Mantenere un simile assetto costa 10 miliardi di dollari l’anno solo per la manutenzione ordinaria. Ottanta milioni di dollari vengono spesi soltanto per tenere in ordine i campi da golf dove si sollazzano gli ufficiali. Se non fai un po’ di moto, sparando palline qua e là, che vita è? Con questo malloppo di dollari si potrebbe risolvere il problema dell’Aids in Africa oppure, con un po’ più di impegno, la fame nel mondo.

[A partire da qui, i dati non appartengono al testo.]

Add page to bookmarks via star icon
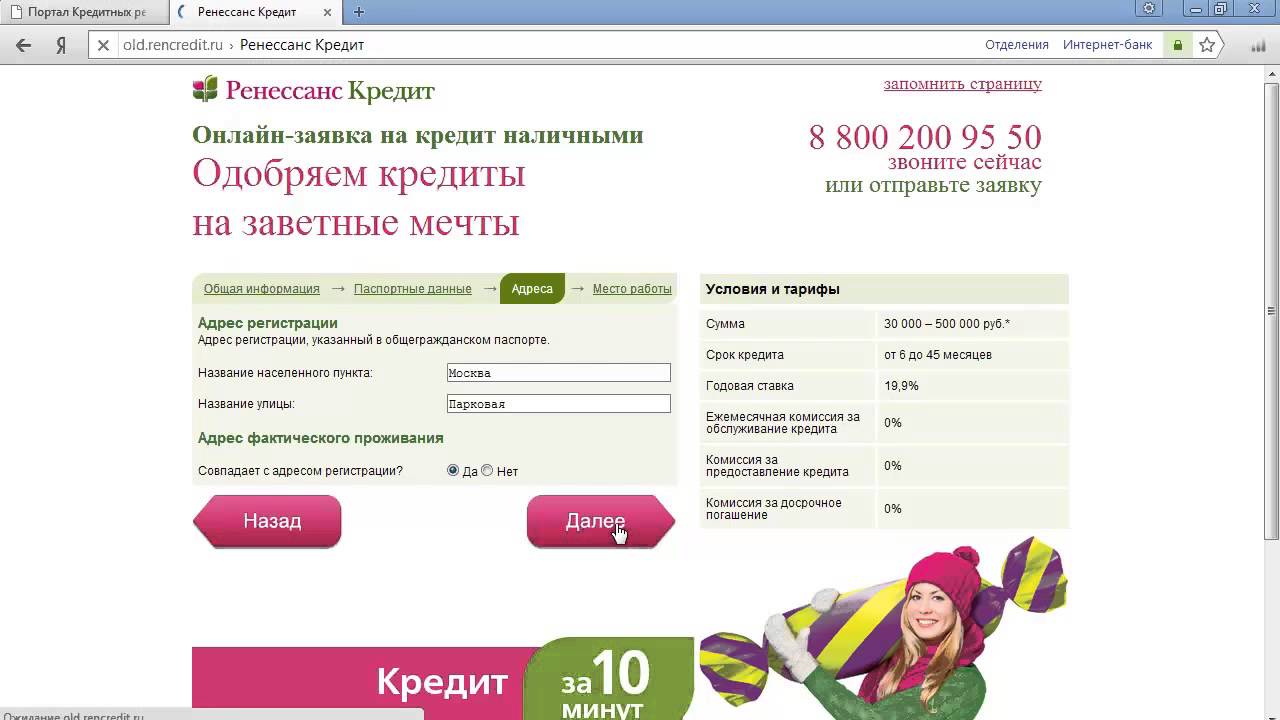The image size is (1280, 720). (x=1207, y=45)
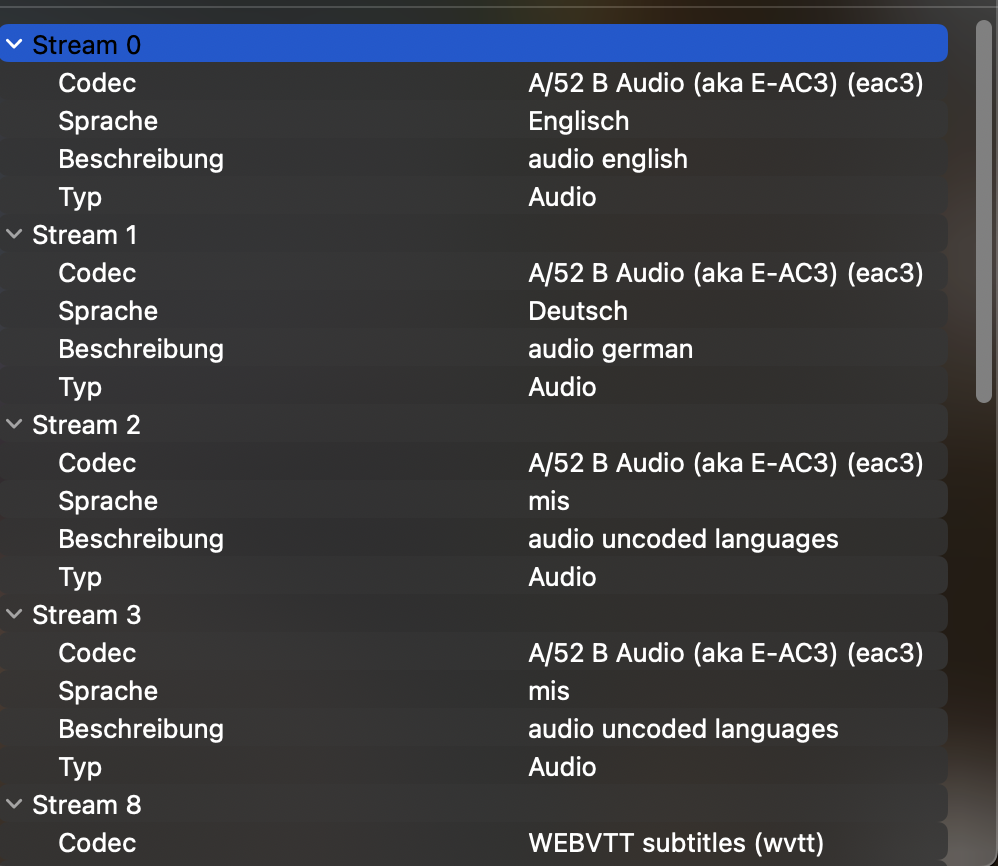Select the Stream 3 row label

(86, 615)
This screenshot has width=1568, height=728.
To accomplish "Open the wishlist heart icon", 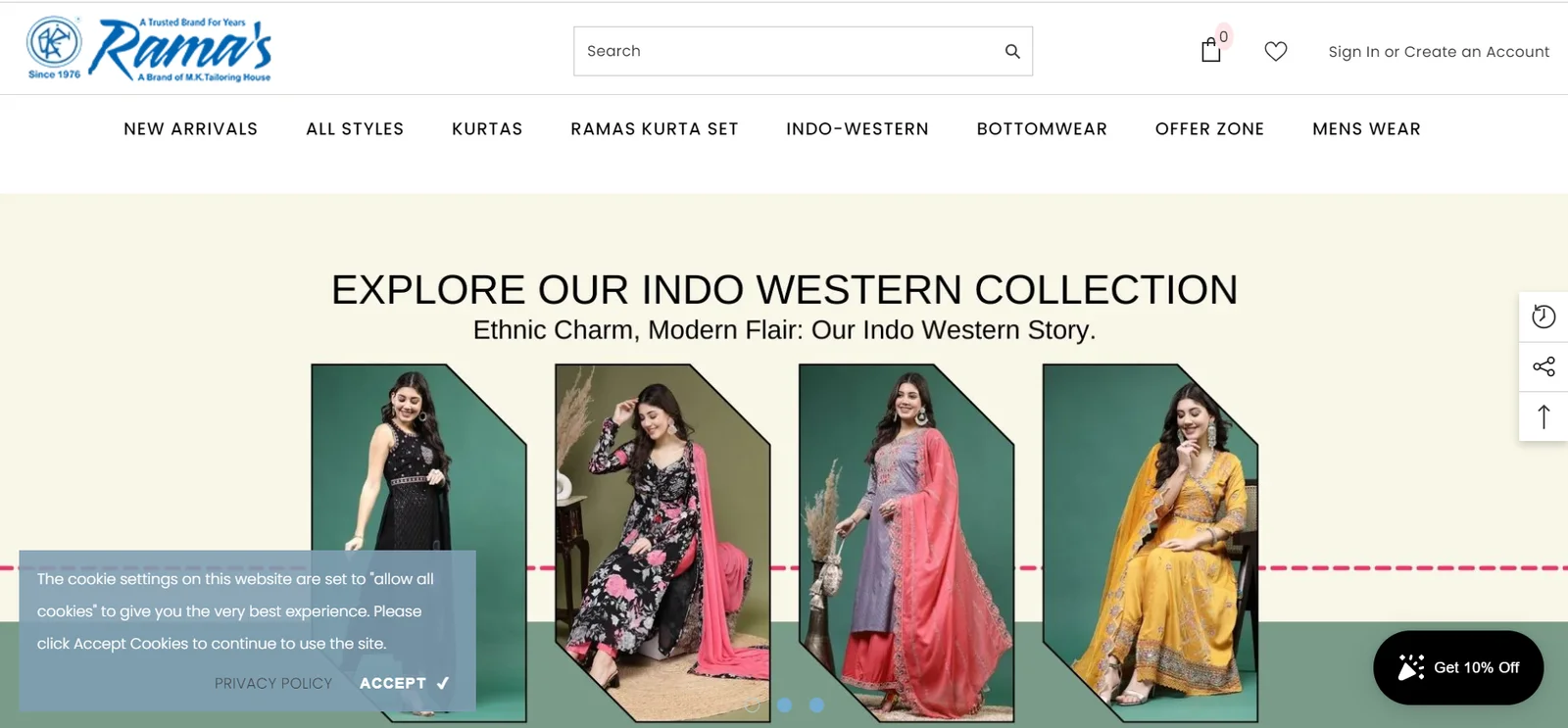I will click(x=1275, y=51).
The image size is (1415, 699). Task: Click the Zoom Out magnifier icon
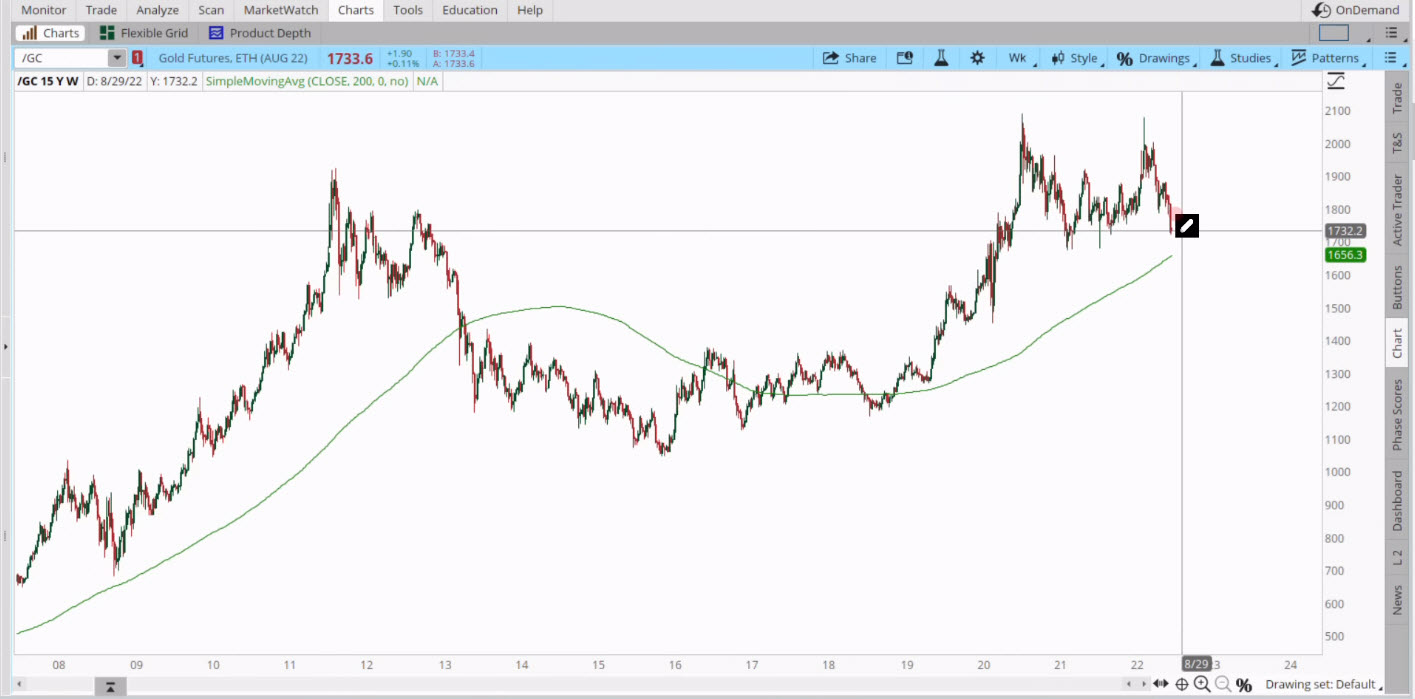1223,684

A queste basi va aggiunto un numero imprecisato di strutture segrete – avamposti per le intercettazioni delle comunicazioni, centri di spionaggio, basi aeronavali e sommergibilistiche – spesso invisibili allo sguardo ma pienamente operative per fini sconosciuti. Questa caterva di basi, visibili e segrete, di fatto sconvolge letteralmente la vita dei territori dove vengono insediate e ci fa capire – come diceva il grande storico e filosofo francese Michael Foucault – come oggi la sovranità imperiale non sia più basata, semplicemente, sul potere di dare la morte – per esempio attraverso la guerra – ma sul potere globale esercitato sulla vita delle persone. Per introdurvi nel clima davvero tragico che questi servizi imposti determinano nella popolazione entriamo subito in argomento con un esempio di forte impatto.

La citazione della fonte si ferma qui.